Malware authors love to disguise executable files as other file types, but Windows 10’s Show File Extensions blows their cover wide open.
You may not give much thought to the file extensions on your computer; as long as it opens, it doesn’t matter. The file extensions, on the other hand, should always be visible for security reasons. This way, you can quickly inspect the file type you want to open and identify any potential malware.
We’ve put together a quick reference guide to help you understand file extensions and keep your computer safe.
1. Enable File Name Extensions in File Explorer
The simplest way to make Windows Show File Extensions is to use File Explorer. Open the View tab in File Explorer and check the File name extensions option. There’s no need to restart your computer or even close File Explorer because the changes should take effect immediately.
Before moving on to more complex solutions, try restarting File Explorer if you still can’t see any file extensions.

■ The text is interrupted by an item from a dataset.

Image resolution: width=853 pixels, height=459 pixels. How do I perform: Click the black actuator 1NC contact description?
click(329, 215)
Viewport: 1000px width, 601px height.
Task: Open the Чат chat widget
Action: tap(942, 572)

Related: How to Change Browser on Windows 11
2. Check File Explorer’s Options
If you want to change the settings in File Explorer, you can do so through the Control Panel. Here’s how to track them down:
- Open Control Panel.
- Using the View by menu, select Large icons.

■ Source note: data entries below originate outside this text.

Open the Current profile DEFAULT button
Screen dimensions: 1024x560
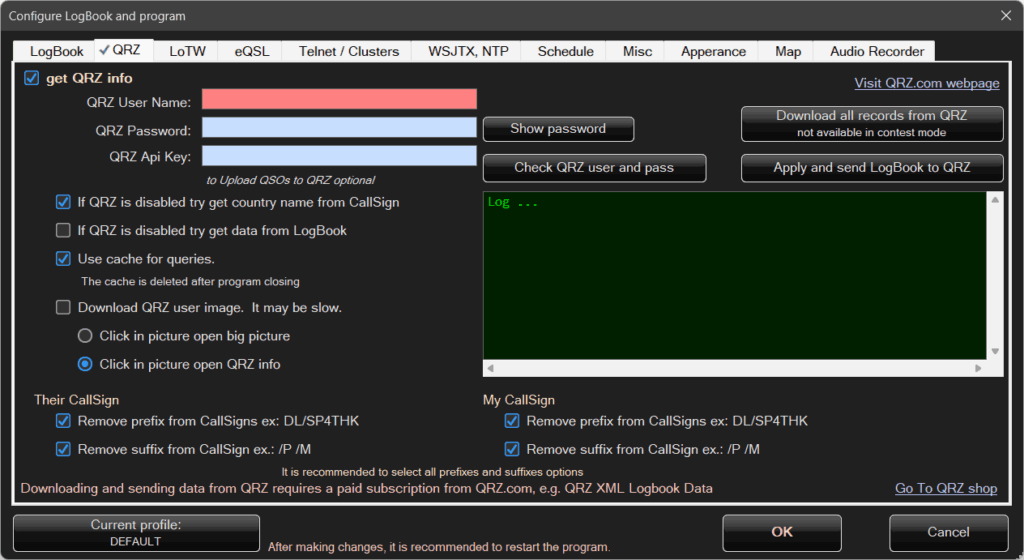coord(136,533)
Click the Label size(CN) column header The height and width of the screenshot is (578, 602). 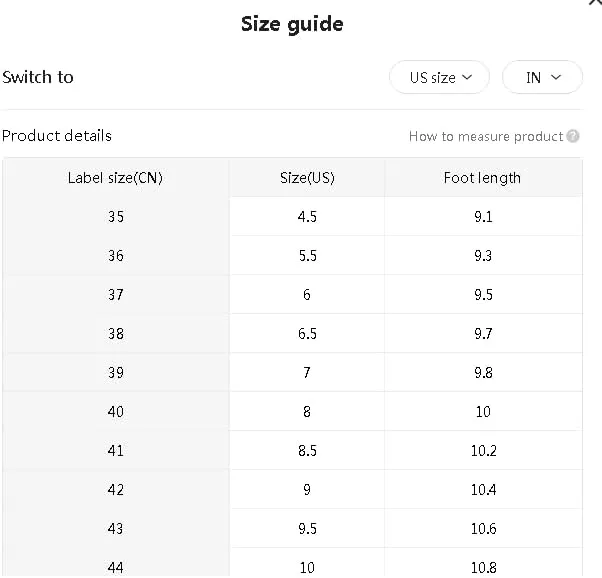115,178
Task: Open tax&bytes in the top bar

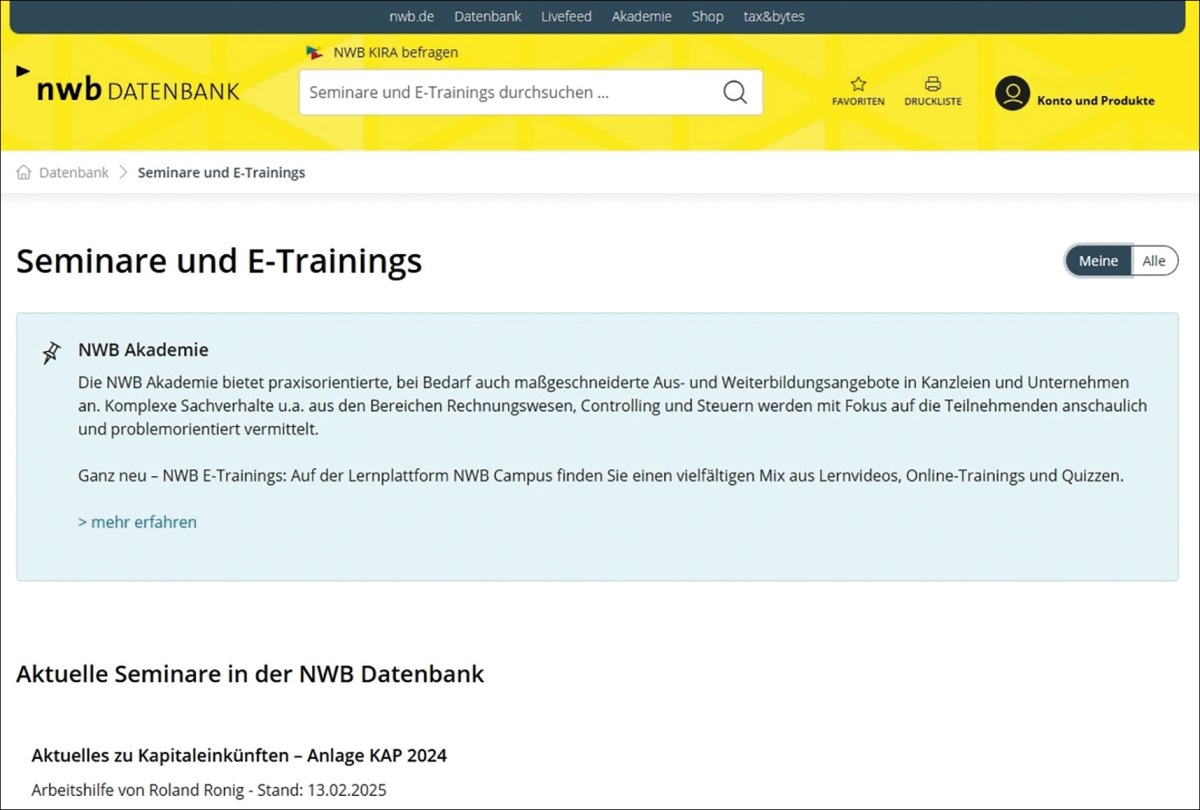Action: coord(774,16)
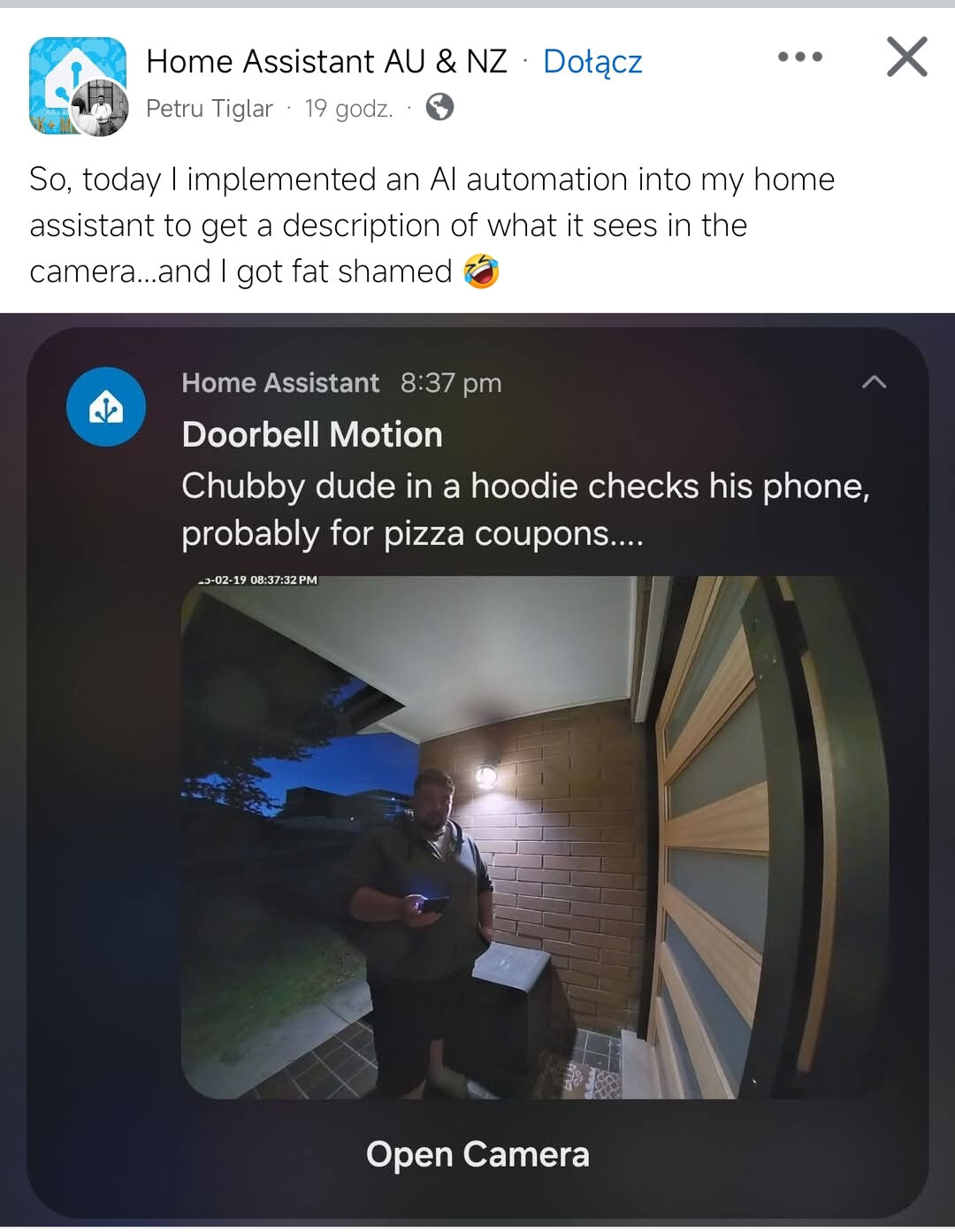The height and width of the screenshot is (1232, 955).
Task: Join the group via Dołącz link
Action: click(x=592, y=62)
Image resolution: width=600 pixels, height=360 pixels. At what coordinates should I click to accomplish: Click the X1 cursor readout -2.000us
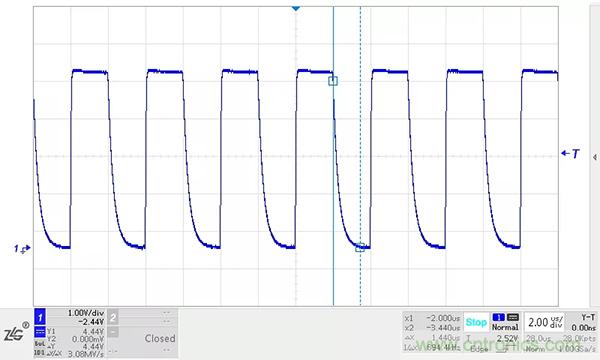coord(442,318)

- Click File Explorer Options.
- Select the View tab.
- From Files and Folders, uncheck Hide extensions for known file types.
- Click Apply > OK and check if extensions are now visible.
3. Edit Values in the Registry Editor
The Registry Editor is a database that contains system and application settings in a hierarchical structure. As a result, you can use Registry Editor to fix the problem by changing the values associated with file extensions.
- Input regedit in the Start menu search bar and select Run as administrator.
- Head to HKEY_CURRENT_USER > SOFTWARE > Microsoft > Windows > CurrentVersion > Explorer > Advanced.
- In the right pane, open HideFileExt.
- Set Value data to 0.
- Make sure Base is Hexadecimal.
- Restart your computer and check if Windows displays file extensions.
Note: If you want to hide the file extensions, repeat steps 1-4 with Value data set to 1.
4. Enable File Extensions via the Command Prompt
You can change your system settings with Command Prompt. Here’s how to use it to get Windows to show file extensions:
- Press Win + R to open a Run dialog.
- Type cmd and click OK.
- In the Command Prompt window copy the next command reg add HKCU\Software\Microsoft\Windows\CurrentVersion\Explorer\Advanced /v HideFileExt /t REG_DWORD /d 0 /f.
Note: If you want to hide files extensions using Command Prompt, type reg add HKCU\Software\Microsoft\Windows\CurrentVersion\Explorer\Advanced /v HideFileExt /t REG_DWORD /d 1 /f.
Is That .JPG Really an .EXE?
A malware’s executable file can be renamed by anyone, but the extension always reveals the file’s true form. You won’t be able to tell the difference between an image and an executable file disguised as one if you can’t see files extensions. While the former may be completely safe for your computer, the latter may infect it with malware if you open it.